If you clicked on this blog post, you probably already know that today is International Women's Day. But you may not be aware that March is Endometriosis Awareness Month.
I appreciate that the two intersect today. As I've reflected today on feminism and what it means to be a woman in 2017, my feelings about my incurable illness have also come up. To me, endometriosis bisects so many issues that women collectively face - those with and without endometriosis.
When I found out I had endometriosis in 2014, I didn't quite understand just how many layers of sexism and gender inequality were packed into my delayed diagnosis. I spent 13 years - from age 11 to age 24 - looking for answers to the searing, paralyzing pain that gripped me every single month, and then more frequently as my disease progressed. So when I finally received a label, I was too grateful to be angry or absorb the injustice of my situation.
For 13 years, I wasn't trusted as the authority on my own body. Doesn't that sound familiar?
How often do we question whether a woman is "really" in pain? Enough that I'm giving a talk on it next month.
How often do we argue if a woman was "really" assaulted? Enough that few people believed I faced domestic violence.
How often do we restrict reproductive health access, as though women can't be trusted to make the best decisions for themselves? Enough that I fear losing coverage for birth control and treatments to manage my endometriosis.
Even in 2017, much of our society feels a collective ownership over women's bodies. We insult women who wear outfits that are "too revealing." We criticize the single mother or the woman who elected not to be a mother without asking ourselves about the man who was involved. We ask women "Were you drunk?" or "What were you wearing?" or "Are you sure it wasn't a misunderstanding?" when they report a rape.
We demand so much from women's minds, souls and especially bodies. But when women's health issues come to the forefront - not just endometriosis - our society doesn't seem to have the time, money or resources.
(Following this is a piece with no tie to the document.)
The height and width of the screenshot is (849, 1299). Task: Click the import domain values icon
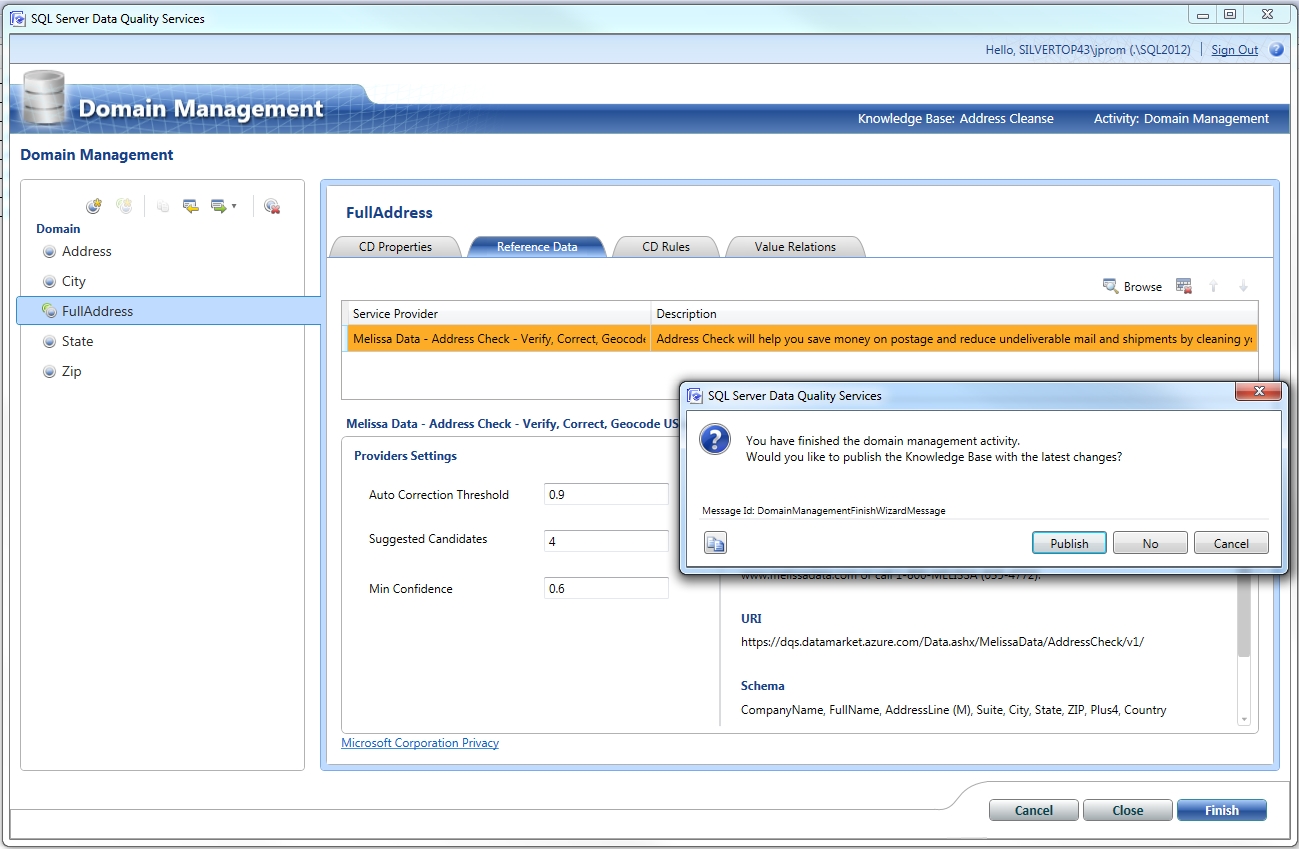[190, 206]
Endometriosis impacts one in ten women worldwide. There are women who will go their whole lives without knowing they have it because they lack affordable, accessible reproductive health care. And even with the best health care, no woman will ever see their endometriosis cured. Because it's still incurable.
There is little funding out there for diseases like endometriosis. Once something is labeled a "women's issue," many people in power seem to turn away.
But if we're so worried about whether a woman is a mother, then why don't we tackle a disease that is a leading cause of infertility?
If we're so concerned about a woman's ability to nurture and care for others, then why don't we confront a disease that takes away precious hours, days, years from a woman's life, lost to pain and sickness?
We ask so much of women. And when they ask back, what do we offer in return?
"Maybe it's all in your head."
"You should try not thinking about it."
"Everyone has something. You think your disease is so special?"
"I think you're making it a bigger deal than it is."
"Get over it."
Despite all this, I find some comfort today when thinking about endometriosis. When I was diagnosed in 2014, I had never, ever heard of endometriosis. No one told me about it in health class. I never read about it in the news. It wasn't a word remotely in my vocabulary.
But in the past three years, I have seen more coverage of this disease than I have in my entire life. And it's because of brave women speaking out about their experiences and other women giving them a platform to share those stories.
While I'm uncertain if we'll see a cure or even a sophisticated treatment for endometriosis in my lifetime, I'm grateful for the hard work of women who have come before me and those who will follow. I'm eternally thankful that endometriosis is becoming more of a household word and that more young girls will grow up knowing about this illness and understanding its warning signs.
That's the difference between a delayed diagnosis (an average of 10 years for most women with endometriosis) and years without untreated pain.
If you're looking for a place to direct your support this International Women's Day, I encourage you to start with Endo What's School Nurse Initiative. This campaign will help ensure more young girls receive endometriosis education earlier and will learn to take charge of their health needs.
But if you can't give right now, I encourage you to keep sharing your stories and keep talking about endometriosis. This cause has already come so far because of people like you.